[Opening RECORDS PROVIDED section]

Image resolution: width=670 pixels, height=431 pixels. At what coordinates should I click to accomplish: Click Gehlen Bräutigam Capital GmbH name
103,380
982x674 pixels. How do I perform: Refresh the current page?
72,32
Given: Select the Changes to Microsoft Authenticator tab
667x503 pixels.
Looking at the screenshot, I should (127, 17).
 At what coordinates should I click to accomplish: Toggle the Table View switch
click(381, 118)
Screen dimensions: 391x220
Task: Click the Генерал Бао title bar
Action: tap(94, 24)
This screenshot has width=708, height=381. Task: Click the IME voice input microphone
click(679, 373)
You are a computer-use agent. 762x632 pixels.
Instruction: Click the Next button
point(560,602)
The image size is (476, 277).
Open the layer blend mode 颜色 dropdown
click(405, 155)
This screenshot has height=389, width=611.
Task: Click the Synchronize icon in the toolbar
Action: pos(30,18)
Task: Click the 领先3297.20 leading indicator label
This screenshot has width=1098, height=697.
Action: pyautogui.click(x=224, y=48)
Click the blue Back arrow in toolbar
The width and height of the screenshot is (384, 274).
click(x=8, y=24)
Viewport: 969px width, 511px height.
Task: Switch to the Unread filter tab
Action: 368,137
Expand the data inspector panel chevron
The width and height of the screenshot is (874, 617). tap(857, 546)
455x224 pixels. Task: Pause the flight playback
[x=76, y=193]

[Closing RECORDS PROVIDED section]

■ INSTRUCTIONS TO FOLLOW
Every line of the data above should be retyped precisely.

■ EXPECTED ANSWER
Image resolution: width=670 pixels, height=431 pixels. At what coordinates should I click to accomplish: Click Gehlen Bräutigam Capital GmbH name
103,380
982x674 pixels. How do I perform: Refresh the current page?
72,32
Given: Select the Changes to Microsoft Authenticator tab
667x503 pixels.
Looking at the screenshot, I should (127, 17).
 At what coordinates should I click to accomplish: Toggle the Table View switch
click(381, 118)
Screen dimensions: 391x220
Task: Click the Генерал Бао title bar
Action: tap(94, 24)
This screenshot has width=708, height=381. Task: Click the IME voice input microphone
click(679, 373)
You are a computer-use agent. 762x632 pixels.
Instruction: Click the Next button
point(560,602)
The image size is (476, 277).
Open the layer blend mode 颜色 dropdown
click(405, 155)
This screenshot has height=389, width=611.
Task: Click the Synchronize icon in the toolbar
Action: pos(30,18)
Task: Click the 领先3297.20 leading indicator label
This screenshot has width=1098, height=697.
Action: pyautogui.click(x=224, y=48)
Click the blue Back arrow in toolbar
The width and height of the screenshot is (384, 274).
click(x=8, y=24)
Viewport: 969px width, 511px height.
Task: Switch to the Unread filter tab
Action: 368,137
Expand the data inspector panel chevron
The width and height of the screenshot is (874, 617). tap(857, 546)
455x224 pixels. Task: Pause the flight playback
[x=76, y=193]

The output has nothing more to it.